Por eso, antes de casarse, uno tiene que haber abrazado a Jesús, porque entonces ahí sí conoce lo que es un abrazo verdadero, un abrazo que limpia, un abrazo que santifica, un abrazo que transforma, un abrazo que no miente.

Yo creo que a todos nos gusta que nos abracen, es un lenguaje universal, es un lenguaje muy bello, es un lenguaje del afecto. Imagínate ese lenguaje entre Jesús y tú.

Una de las cosas linda que tiene un abrazo, es que el abrazo deja sin distancia. Cuando abrazo a una persona no queda distancia, ya quedamos pegados. Muchas veces podemos sentir incluso la piel de la persona, sentimos el aroma de la persona, no hay distancia. Eso es lo que hay que hacer con Jesús.

Tienes que abrazar a Jesús y y que no haya distancia entre su cuerpo y tu cuerpo; tienes que sentir el cuerpo santísimo de Jesús tocándote, sanándote, pacificándote, transformándote; tienes que sentir el aliento de Jesús, eso es muy importante.

Cuando hemos sentido el perfume de Jesús, entonces ya no nos engañan los perfumes de esta tierra; cuando hemos sentido el cariño de Jesús, es muy difícil que nos engañen otros cariños, otras propuestas que nos hagan.

Vamos a pedirle al Señor Jesucristo en esta Eucaristía, que nosotros sintamos ese abrazo, que encontremos en Él nuestro descanso. Simeón encontró su descanso en Jesús.

Esto es muy importante, porque cuando uno encuentra su descanso en Jesús no lo busca donde no va a estar. ¿Qué es lo que dice la gente cuando se emborracha? Que está tratando de aliviar sus penas; si conocieran el alivio de Jesús, no harían eso.

Hay que encontrar el descanso en Jesús, y en aquello que Jesús nos regala. Si uno encontrara el descanso en Jesús, no lo buscaría donde no está.
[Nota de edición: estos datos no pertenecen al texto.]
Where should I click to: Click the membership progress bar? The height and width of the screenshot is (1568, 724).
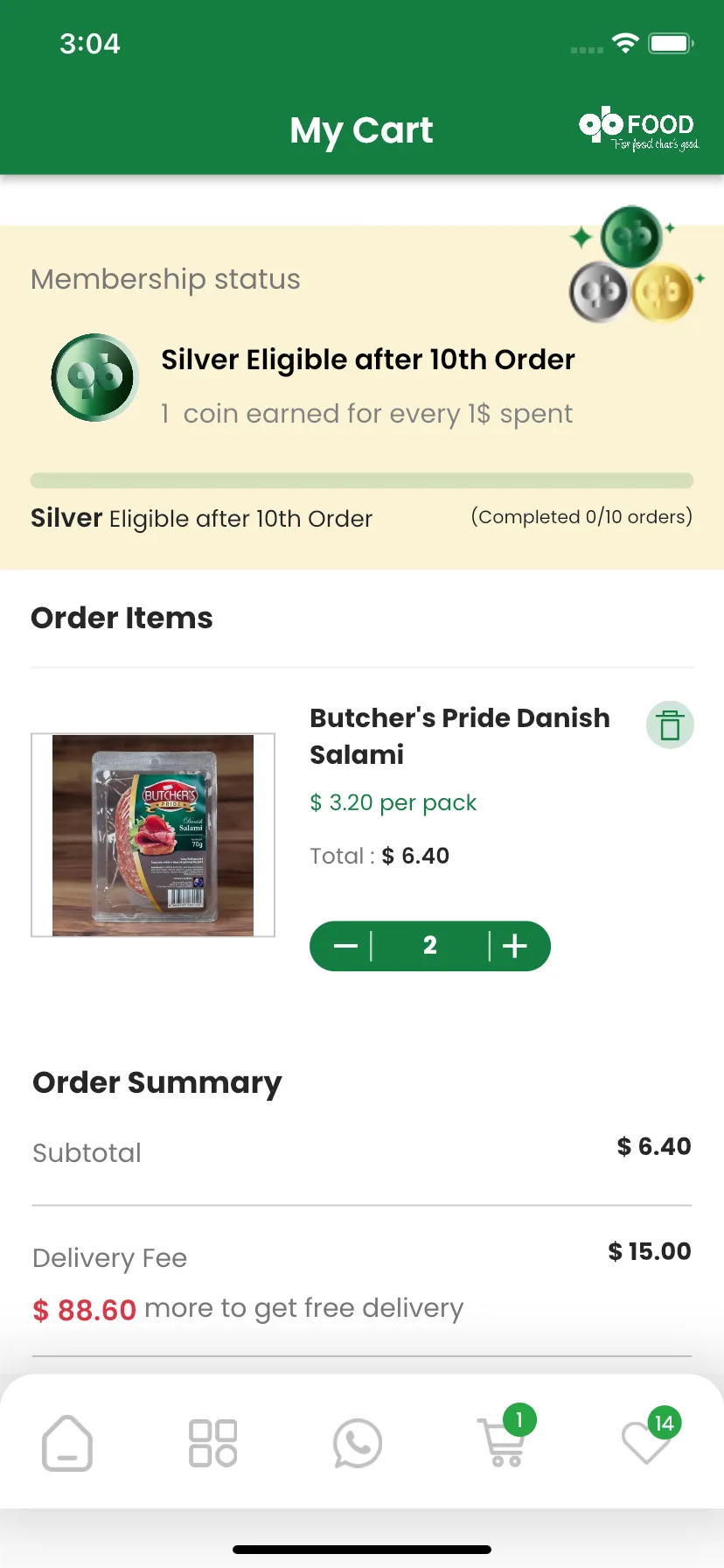[x=362, y=480]
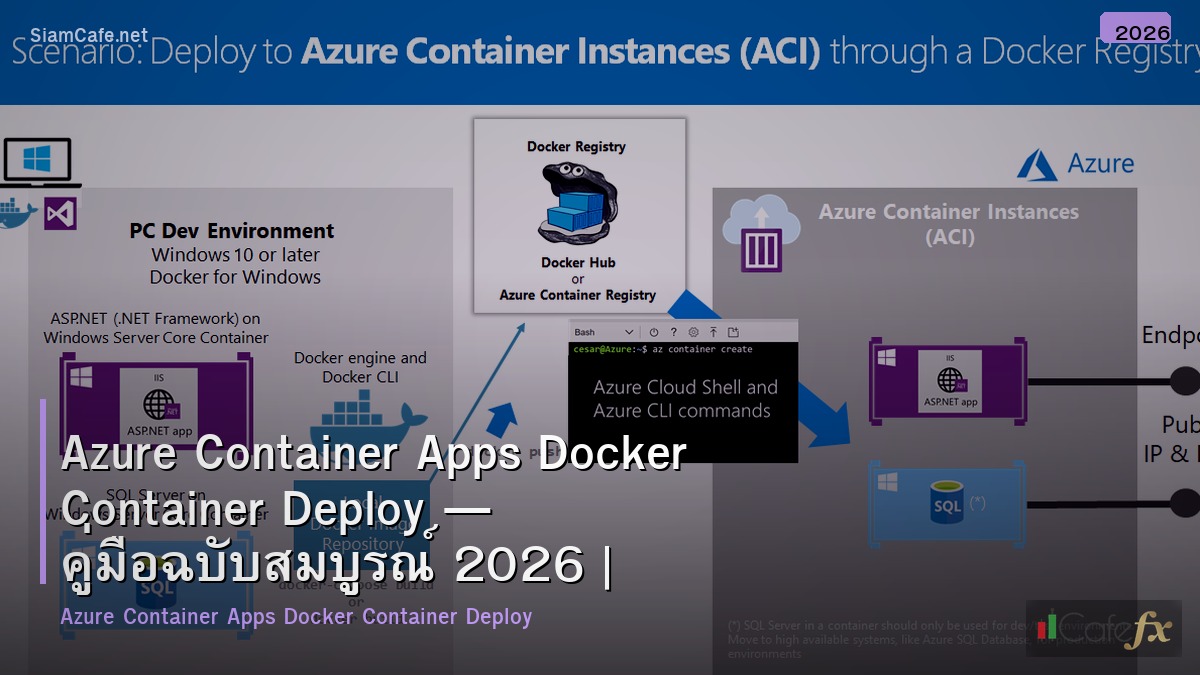Open a new Cloud Shell window icon

tap(734, 332)
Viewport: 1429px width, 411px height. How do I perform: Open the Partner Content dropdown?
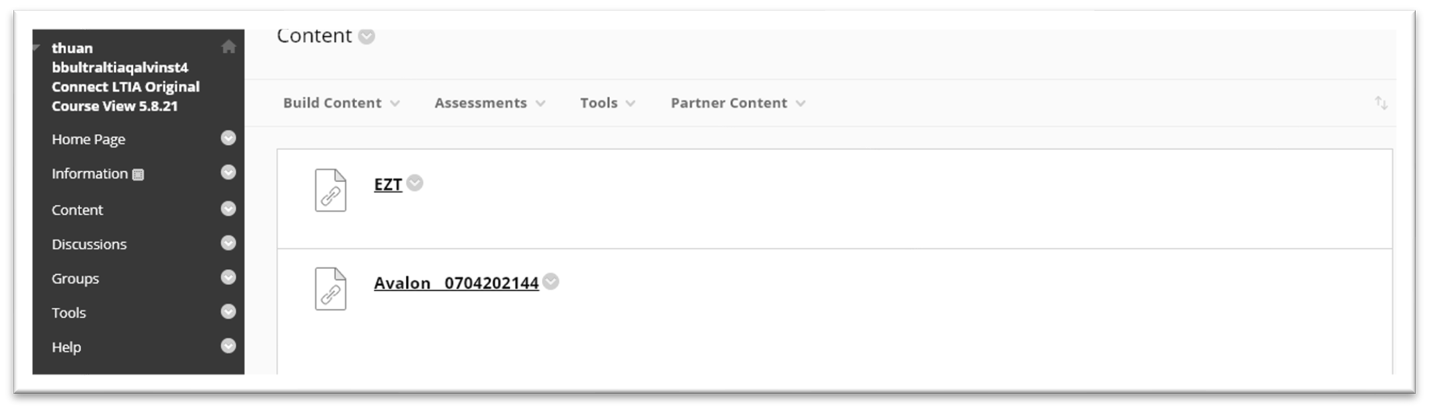(738, 103)
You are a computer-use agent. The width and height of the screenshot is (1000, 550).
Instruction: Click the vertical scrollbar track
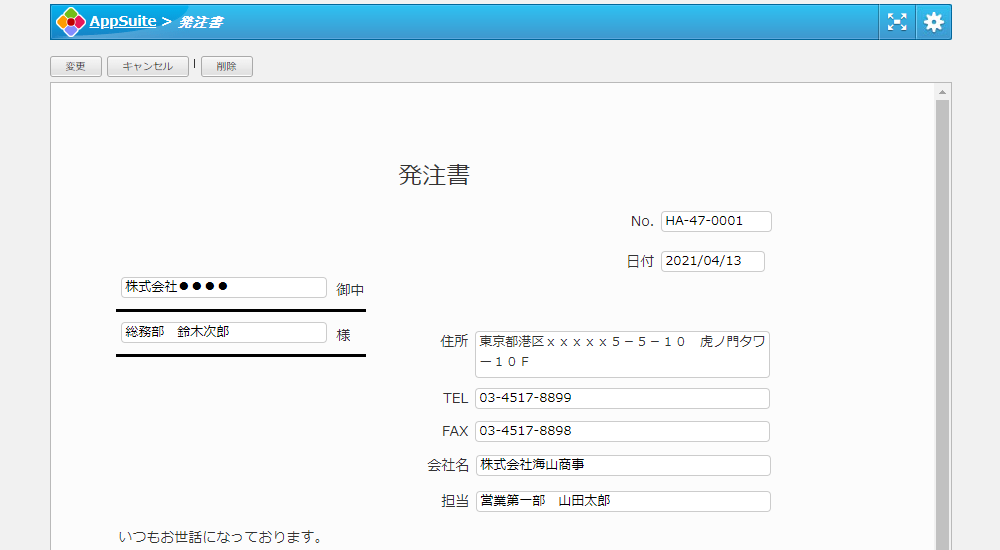tap(942, 320)
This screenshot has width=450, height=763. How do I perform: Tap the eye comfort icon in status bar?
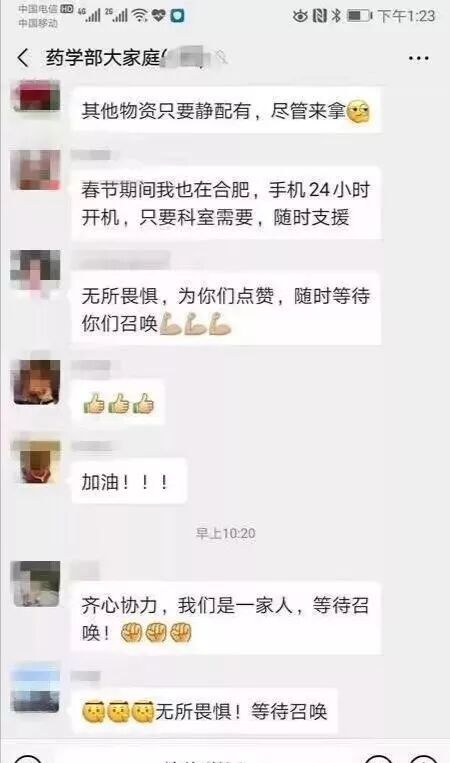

Vamos a pedir eso al Señor eso en esta Santa Misa. Vamos a pedir al Señor que tengamos una experiencia viva de su cariño, de su abrazo, de su presencia, de su perfume, de su mirada, para que seamos transformados en Él.

Si usted es una persona mayor,pero en realidad esto vale para todos, pídale como Simeón: "Dios mío, yo no me quiero morir sin conocer qué es un abrazo tuyo, yo no me quiero morir, Jesús, yo no me quiero morir sin saber qué es tu amor; yo no me puedo morir así, Señor. Yo tengo que conocer qué es el amor de Dios, tengo que conocerlo, y tengo que conocerlo de ti, de tu Corazón, Santísimo Señor Jesucristo.

La Navidad es un tiempo tan bello, hermanos, porque es un tiempo en el que sentimos a Dios cerquita, cerquita, cerquita, ¿quién no siente cerca a un bebé? Los bebés producen universalmente una ternura inmensa, los bebés nos producen a todos una sensación de cariño, de cercanía, despiertan lo mejor de nuestra emociones, ¿qué es lo que todos queremos hacer con un bebé? Levantarlo, abrazarlo.

Jesús viene en Navidad, Jesús es ese Niño pequeño, santísimo, bellísimo, que nos está mostrando que Dios está con nosotros; Jesús es Emmanuel, Jesús es Dios con nosotros, Jesús está muy cerca. Este es el tiempo del año para abrazarlo y para decirle: "Yo quiero, Señor, conocer ese amor tuyo, quiero ser transformado por ti".